Amazing documentary series. What’s more, it’s in HD, which makes the images that much more amazing to see. I still get chills seeing a Redstone or Titan III lift off, let alone a Saturn V.
The third or fourth installment which covers the shuttle missions is particularly hard to watch, because you know that two crews and shuttles are going to be lost. And of course, unlike the days of Apollo when Grissom, Chaffee, and White perished, you’ve got non-test pilots, literally “ordinary” people in space.
The Columbia disaster was hardest for me to watch. I’m going to choose these words carefully, but what is saddest about Columbia to me is that the crew represented what America so completely. It was a racially, ethnically, gender diverse crew, quite far removed from the test pilot days of Mercury to Apollo. Scientists and doctors were in the ranks. It just hit me particularly hard. Of course the Apollo and Challenger accidents were just as devastating.

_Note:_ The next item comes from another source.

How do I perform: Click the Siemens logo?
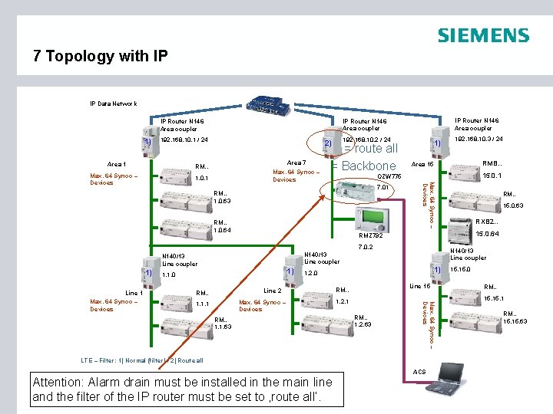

Anyway, it’s a brilliant series and I might purchase the Blu-Ray DVD - the images are stunning. The one thing that I sort of regret about being my age is that I was born just as we were going to the moon for the last time. I remember watching Columbia launch when I was a kid in Florida - which was huge, but it must have been amazing to see us get closer and closer to landing on the moon. This series sort of made it possible for us post-Sixties kids to get a sense of what it must have been like to live during that time.
Basically, it’s space program porn… set your DVRs to get it if you haven’t already.